(Word and element pointing entries)

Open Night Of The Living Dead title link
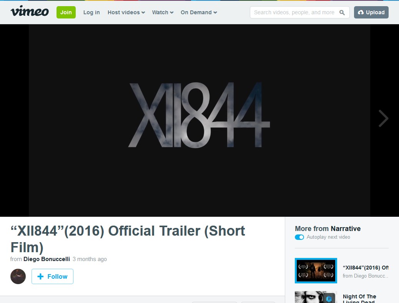The width and height of the screenshot is (399, 303). pos(360,297)
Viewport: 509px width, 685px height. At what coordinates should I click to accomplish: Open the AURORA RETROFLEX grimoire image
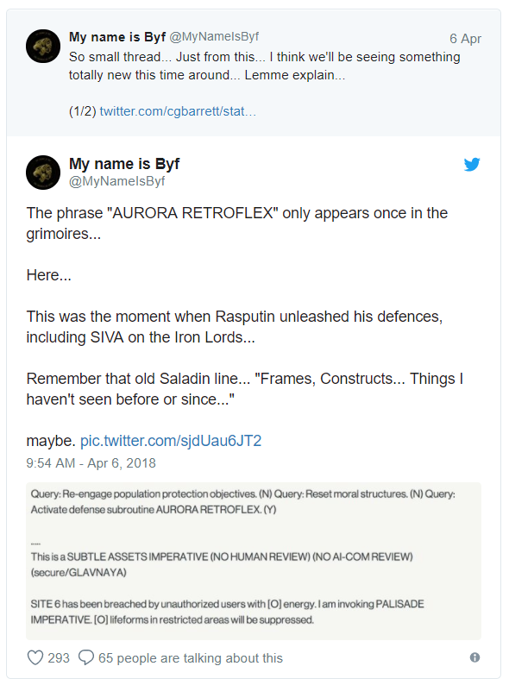pos(254,561)
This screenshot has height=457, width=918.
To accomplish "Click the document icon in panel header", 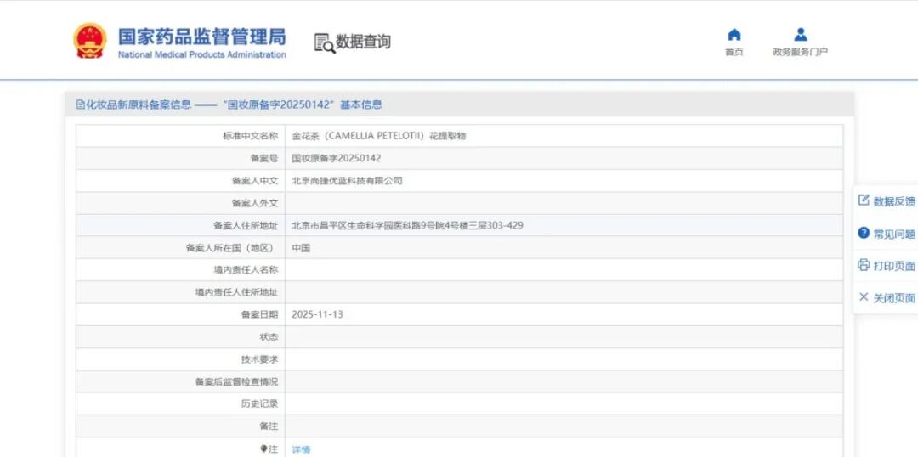I will (x=80, y=104).
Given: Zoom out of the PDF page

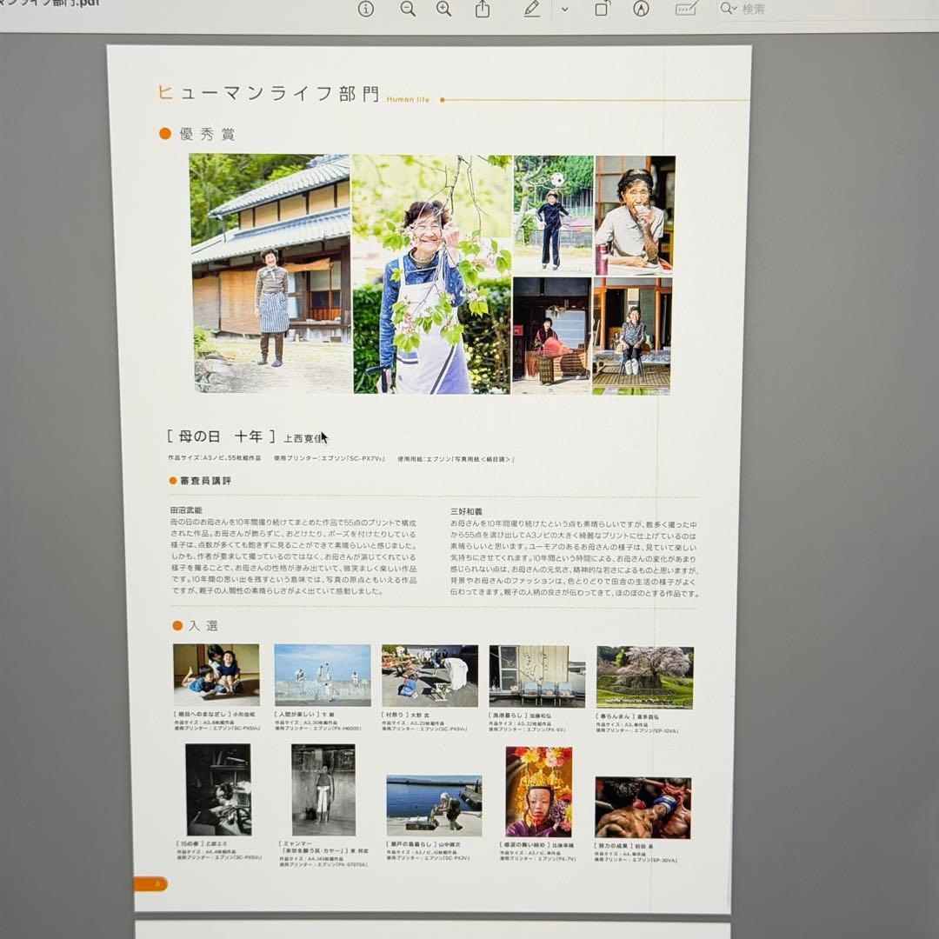Looking at the screenshot, I should tap(406, 9).
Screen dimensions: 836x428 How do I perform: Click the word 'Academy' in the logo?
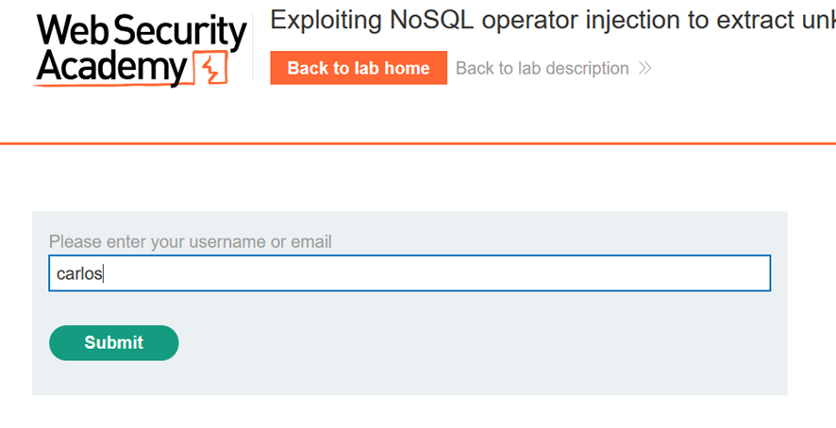112,68
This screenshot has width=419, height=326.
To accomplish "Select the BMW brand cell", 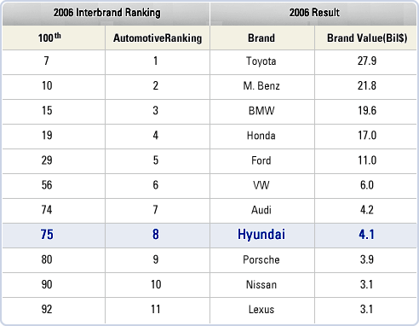I will coord(261,111).
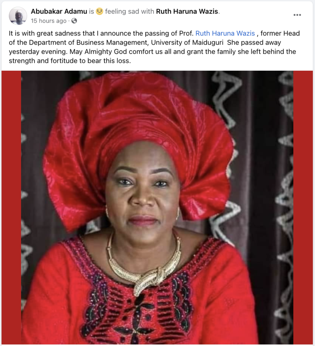This screenshot has width=315, height=346.
Task: Click the "strength and fortitude" closing line
Action: click(70, 61)
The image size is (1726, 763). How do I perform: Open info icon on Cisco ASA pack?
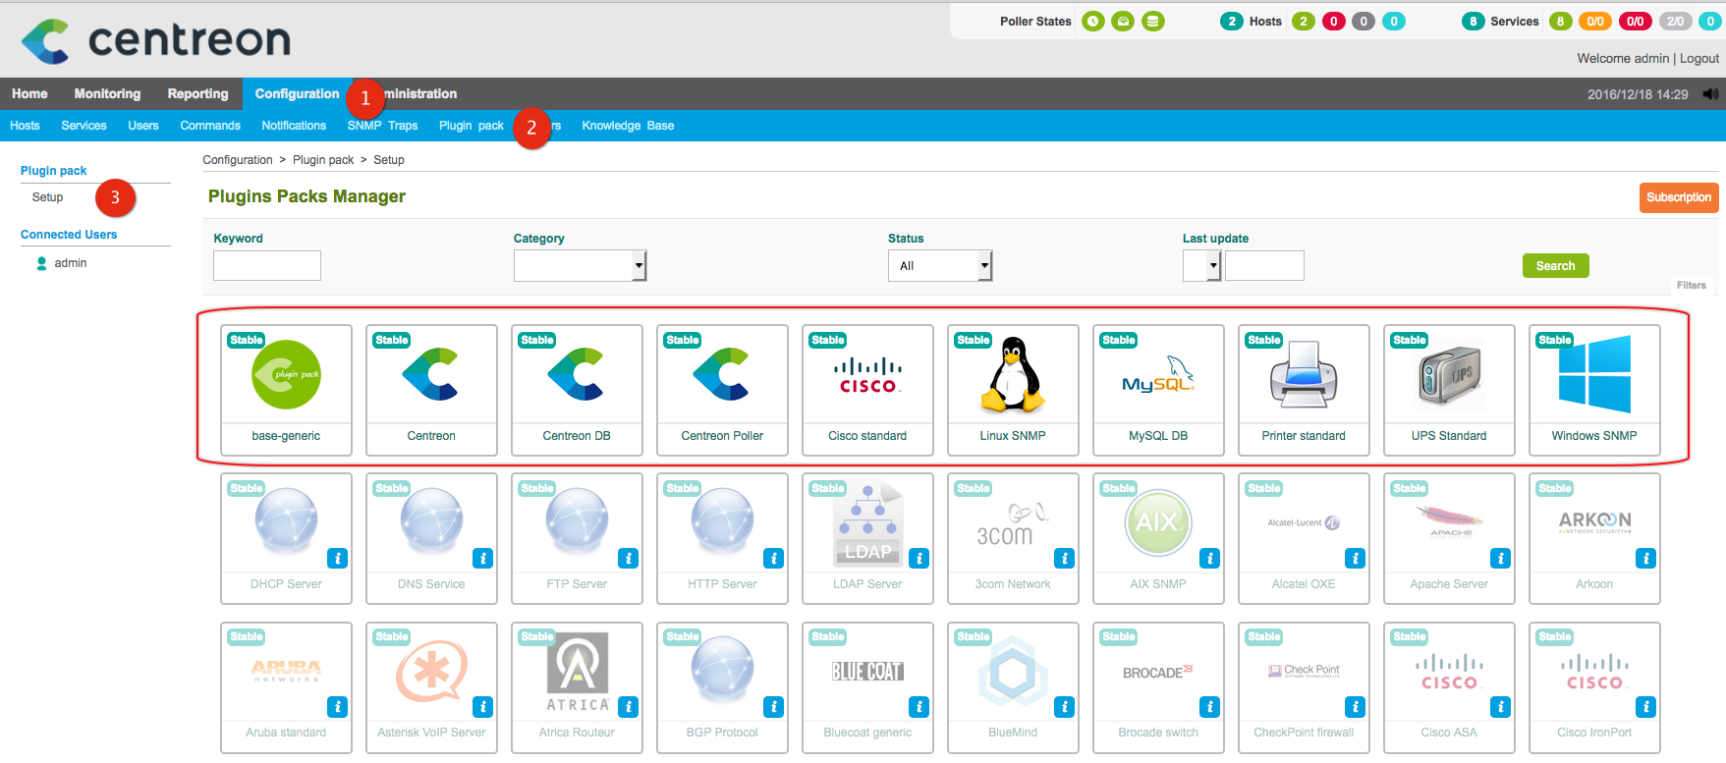1500,707
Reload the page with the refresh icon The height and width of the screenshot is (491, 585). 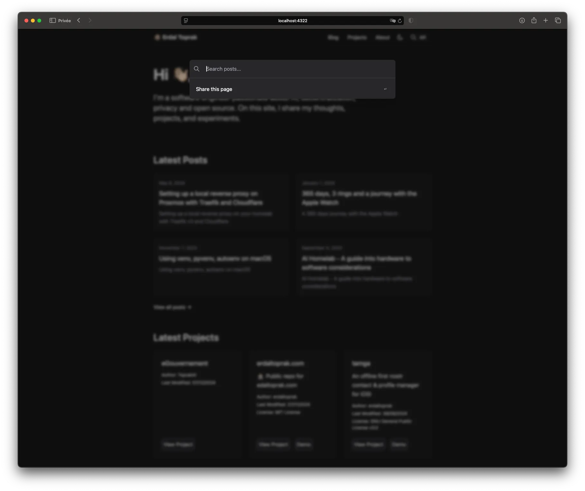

◆ **WORK TO COMPLETE**: How many lines of the records above contain the word "Open"? Give only the number.

◆ **THE SOLUTION**: 3